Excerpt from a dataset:
----------------------------------------
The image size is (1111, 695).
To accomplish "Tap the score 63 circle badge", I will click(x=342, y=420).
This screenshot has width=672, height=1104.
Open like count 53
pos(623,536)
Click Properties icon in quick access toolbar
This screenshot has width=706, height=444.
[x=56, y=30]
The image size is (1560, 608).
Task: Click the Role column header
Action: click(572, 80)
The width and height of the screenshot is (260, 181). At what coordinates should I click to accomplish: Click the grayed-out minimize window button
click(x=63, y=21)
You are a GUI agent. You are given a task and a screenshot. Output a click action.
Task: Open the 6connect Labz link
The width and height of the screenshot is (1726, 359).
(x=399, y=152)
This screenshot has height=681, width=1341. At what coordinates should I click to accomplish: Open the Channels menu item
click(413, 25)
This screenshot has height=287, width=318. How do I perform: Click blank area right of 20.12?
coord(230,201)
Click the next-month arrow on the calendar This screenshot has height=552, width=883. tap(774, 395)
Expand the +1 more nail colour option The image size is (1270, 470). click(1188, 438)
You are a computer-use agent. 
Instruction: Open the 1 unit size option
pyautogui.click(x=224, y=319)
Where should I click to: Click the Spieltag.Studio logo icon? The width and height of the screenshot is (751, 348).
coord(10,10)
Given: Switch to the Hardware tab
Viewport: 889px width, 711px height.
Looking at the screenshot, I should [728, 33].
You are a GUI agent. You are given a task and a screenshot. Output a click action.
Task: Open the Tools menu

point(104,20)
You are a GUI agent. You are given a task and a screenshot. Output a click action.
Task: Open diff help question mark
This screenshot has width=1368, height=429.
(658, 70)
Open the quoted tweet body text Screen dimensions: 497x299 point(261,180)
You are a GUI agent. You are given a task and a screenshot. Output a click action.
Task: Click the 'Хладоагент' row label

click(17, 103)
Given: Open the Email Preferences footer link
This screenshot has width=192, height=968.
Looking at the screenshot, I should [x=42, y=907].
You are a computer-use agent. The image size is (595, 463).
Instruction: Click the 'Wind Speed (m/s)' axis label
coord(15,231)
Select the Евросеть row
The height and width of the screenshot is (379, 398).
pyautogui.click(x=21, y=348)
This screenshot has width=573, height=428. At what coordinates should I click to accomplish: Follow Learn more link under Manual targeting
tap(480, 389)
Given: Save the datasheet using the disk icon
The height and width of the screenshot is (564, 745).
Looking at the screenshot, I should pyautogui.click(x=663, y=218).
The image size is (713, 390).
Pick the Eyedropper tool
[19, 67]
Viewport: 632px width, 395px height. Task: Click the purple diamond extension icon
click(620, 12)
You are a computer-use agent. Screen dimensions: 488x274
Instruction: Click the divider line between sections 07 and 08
----------------------------------------
*Aim*: Reproduce the data above line for line, with no changes.

*Answer for this exercise*:
The image size is (1111, 695).
To accomplish "Tap the score 63 circle badge", I will click(x=342, y=420).
This screenshot has width=672, height=1104.
Open like count 53
pos(623,536)
Click Properties icon in quick access toolbar
This screenshot has width=706, height=444.
[x=56, y=30]
The image size is (1560, 608).
Task: Click the Role column header
Action: click(572, 80)
The width and height of the screenshot is (260, 181). At what coordinates should I click to accomplish: Click the grayed-out minimize window button
click(x=63, y=21)
You are a GUI agent. You are given a task and a screenshot. Output a click action.
Task: Open the 6connect Labz link
The width and height of the screenshot is (1726, 359).
(x=399, y=152)
This screenshot has height=681, width=1341. At what coordinates should I click to accomplish: Open the Channels menu item
click(413, 25)
This screenshot has height=287, width=318. How do I perform: Click blank area right of 20.12?
coord(230,201)
Click the next-month arrow on the calendar This screenshot has height=552, width=883. tap(774, 395)
Expand the +1 more nail colour option The image size is (1270, 470). click(1188, 438)
You are a computer-use agent. 
Instruction: Open the 1 unit size option
pyautogui.click(x=224, y=319)
Where should I click to: Click the Spieltag.Studio logo icon? The width and height of the screenshot is (751, 348).
coord(10,10)
Given: Switch to the Hardware tab
Viewport: 889px width, 711px height.
Looking at the screenshot, I should [728, 33].
You are a GUI agent. You are given a task and a screenshot. Output a click action.
Task: Open the Tools menu

point(104,20)
You are a GUI agent. You are given a task and a screenshot. Output a click action.
Task: Open diff help question mark
This screenshot has width=1368, height=429.
(658, 70)
Open the quoted tweet body text Screen dimensions: 497x299 point(261,180)
You are a GUI agent. You are given a task and a screenshot. Output a click action.
Task: Click the 'Хладоагент' row label

click(17, 103)
Given: Open the Email Preferences footer link
This screenshot has width=192, height=968.
Looking at the screenshot, I should [x=42, y=907].
You are a computer-use agent. The image size is (595, 463).
Instruction: Click the 'Wind Speed (m/s)' axis label
coord(15,231)
Select the Евросеть row
The height and width of the screenshot is (379, 398).
pyautogui.click(x=21, y=348)
This screenshot has width=573, height=428. At what coordinates should I click to accomplish: Follow Learn more link under Manual targeting
tap(480, 389)
Given: Save the datasheet using the disk icon
The height and width of the screenshot is (564, 745).
Looking at the screenshot, I should pyautogui.click(x=663, y=218).
The image size is (713, 390).
Pick the Eyedropper tool
[19, 67]
Viewport: 632px width, 395px height. Task: Click the purple diamond extension icon
click(620, 12)
You are a computer-use agent. Screen dimensions: 488x274
Instruction: Click the divider line between sections 07 and 08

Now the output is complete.